Human-Readable Adversarial Prompts: An Investigation into LLM Vulnerabilities Using Situational Context

TL;DR

This paper investigates the vulnerabilities of large language models to human-readable, situational context-based adversarial prompts, demonstrating how skilled attackers can bypass safety measures to generate harmful content.

Contribution

It introduces novel attack methods using movie scripts and gibberish transformations, and enhances the AdvPrompter framework with p-nucleus sampling for more effective adversarial prompt generation.

Findings

LLMs can be manipulated with human-readable adversarial prompts.

Enhanced attack techniques significantly improve success rates.

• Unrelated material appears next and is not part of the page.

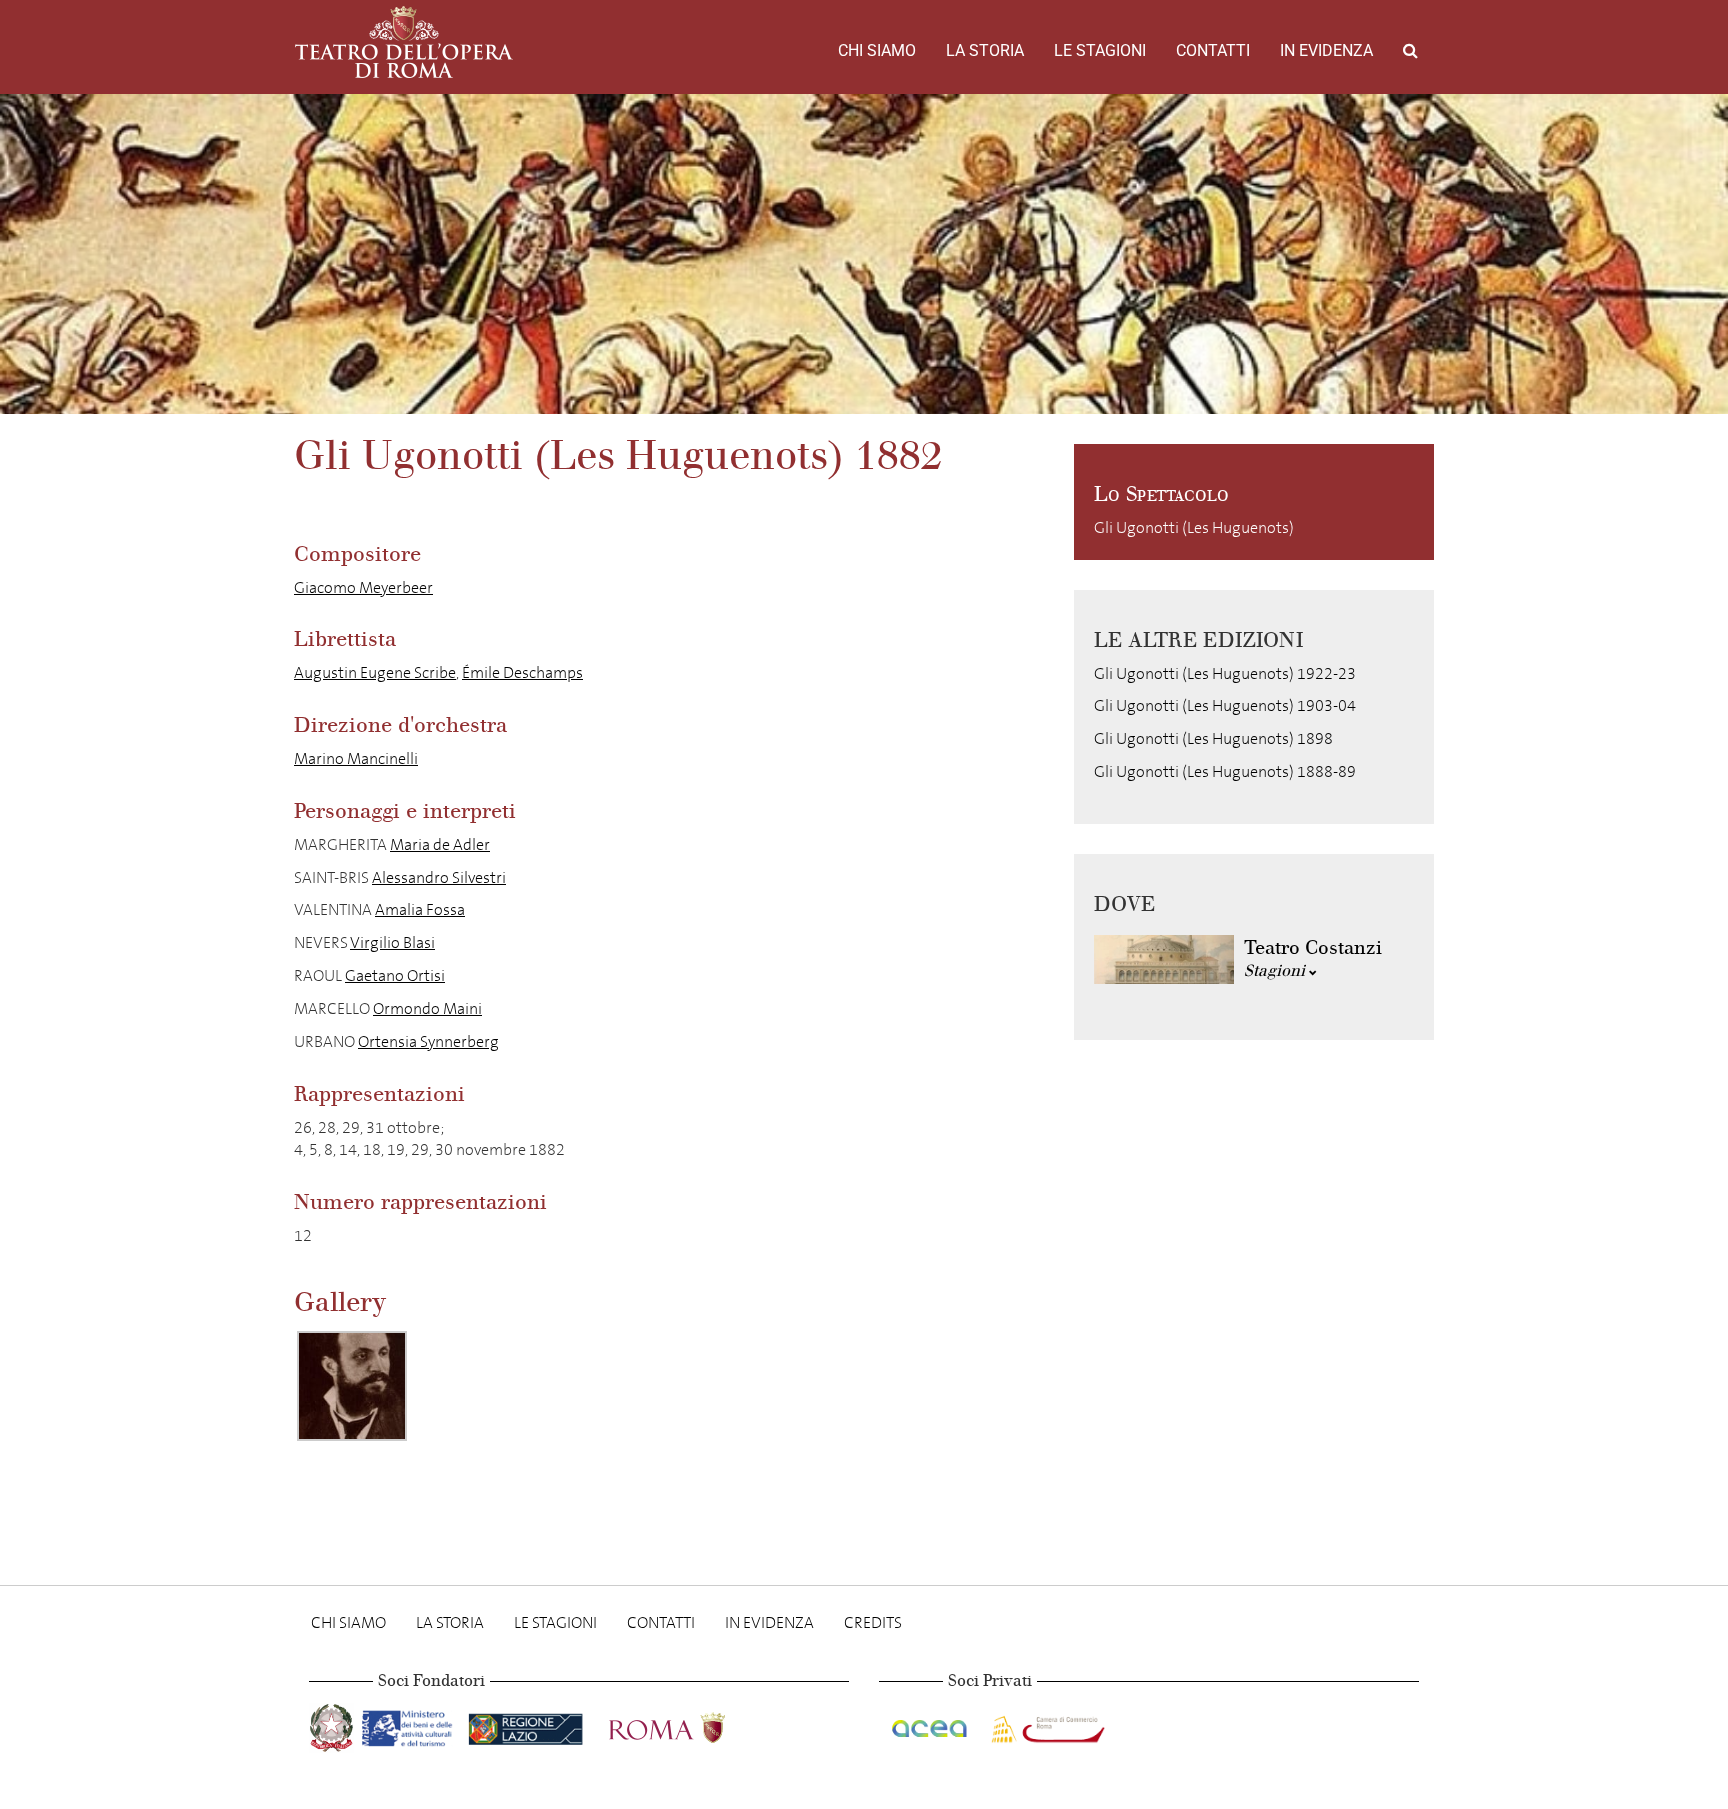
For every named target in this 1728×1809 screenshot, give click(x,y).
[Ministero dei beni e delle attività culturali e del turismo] (411, 1723)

Models like GPT-3.5-Turbo-0125 and Gemma-7b are vulnerable.

Abstract

As the AI systems become deeply embedded in social media platforms, we've uncovered a concerning security vulnerability that goes beyond traditional adversarial attacks. It becomes important to assess the risks of LLMs before the general public use them on social media platforms to avoid any adverse impacts. Unlike obvious nonsensical text strings that safety systems can easily catch, our work reveals that human-readable situation-driven adversarial full-prompts that leverage situational context are effective but much harder to detect. We found that skilled attackers can exploit the vulnerabilities in open-source and proprietary LLMs to make a malicious user query safe for LLMs, resulting in generating a harmful response. This raises an important question about the vulnerabilities of LLMs. To measure the robustness against human-readable attacks, which now present a potent threat, our research makes three major contributions. First, we developed attacks that use movie scripts as situational contextual frameworks, creating natural-looking full-prompts that trick LLMs into generating harmful content. Second, we developed a method to transform gibberish adversarial text into readable, innocuous content that still exploits vulnerabilities when used within the full-prompts. Finally, we enhanced the AdvPrompter framework with p-nucleus sampling to generate diverse human-readable adversarial texts that significantly improve attack effectiveness against models like GPT-3.5-Turbo-0125 and Gemma-7b. Our findings show that these systems can be manipulated to operate beyond their intended ethical boundaries when presented with seemingly normal prompts that contain hidden adversarial elements. By identifying these vulnerabilities, we aim to drive the development of more robust safety mechanisms that can withstand sophisticated attacks in real-world applications.